Which means for our asset as example:
  • The Ulcer Index over 5 years of VelocityShares 3x Long Gold ETN is 5.43 , which is lower, thus better compared to the benchmark SPY (9.33 ) in the same period.
  • During the last 3 years, the Ulcer Ratio is 0 , which is lower, thus better than the value of 10 from the benchmark.

MaxDD:

'A maximum drawdown is the maximum loss from a peak to a trough of a portfolio, before a new peak is attained. Maximum Drawdown is an indicator of downside risk over a specified time period. It can be used both as a stand-alone measure or as an input into other metrics such as 'Return over Maximum Drawdown' and the Calmar Ratio. Maximum Drawdown is expressed in percentage terms.'

Which means for our asset as example:
  • Looking at the maximum DrawDown of -34.3 days in the last 5 years of VelocityShares 3x Long Gold ETN, we see it is relatively lower, thus worse in comparison to the benchmark SPY (-33.7 days)
  • During the last 3 years, the maximum DrawDown is 0 days, which is higher, thus better than the value of -24.5 days from the benchmark.

MaxDuration:

'The Drawdown Duration is the length of any peak to peak period, or the time between new equity highs. The Max Drawdown Duration is the worst (the maximum/longest) amount of time an investment has seen between peaks (equity highs). Many assume Max DD Duration is the length of time between new highs during which the Max DD (magnitude) occurred. But that isn’t always the case. The Max DD duration is the longest time between peaks, period. So it could be the time when the program also had its biggest peak to valley loss (and usually is, because the program needs a long time to recover from the largest loss), but it doesn’t have to be'

Using this definition on our asset we see for example:
  • Looking at the maximum days below previous high of 920 days in the last 5 years of VelocityShares 3x Long Gold ETN, we see it is relatively larger, thus worse in comparison to the benchmark SPY (488 days)
  • Looking at maximum days under water in of 0 days in the period of the last 3 years, we see it is relatively lower, thus better in comparison to SPY (488 days).

AveDuration:

'The Drawdown Duration is the length of any peak to peak period, or the time between new equity highs.

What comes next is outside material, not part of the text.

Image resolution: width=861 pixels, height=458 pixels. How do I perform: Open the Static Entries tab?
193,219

The Avg Drawdown Duration is the average amount of time an investment has seen between peaks (equity highs), or in other terms the average of time under water of all drawdowns. So in contrast to the Maximum duration it does not measure only one drawdown event but calculates the average of all.'

Using this definition on our asset we see for example:
  • The average time in days below previous high water mark over 5 years of VelocityShares 3x Long Gold ETN is 354 days, which is greater, thus worse compared to the benchmark SPY (123 days) in the same period.
  • Compared with SPY (181 days) in the period of the last 3 years, the average days under water of 0 days is lower, thus better.

Performance (YTD)

Historical returns have been extended using synthetic data.

Allocations ()

Allocations

Returns (%)

  • Note that yearly returns do not equal the sum of monthly returns due to compounding.
  • Performance results of VelocityShares 3x Long Gold ETN are hypothetical, do not account for slippage, fees or taxes, and are based on backtesting, which has many inherent limitations, some of which are described in our Terms of Use.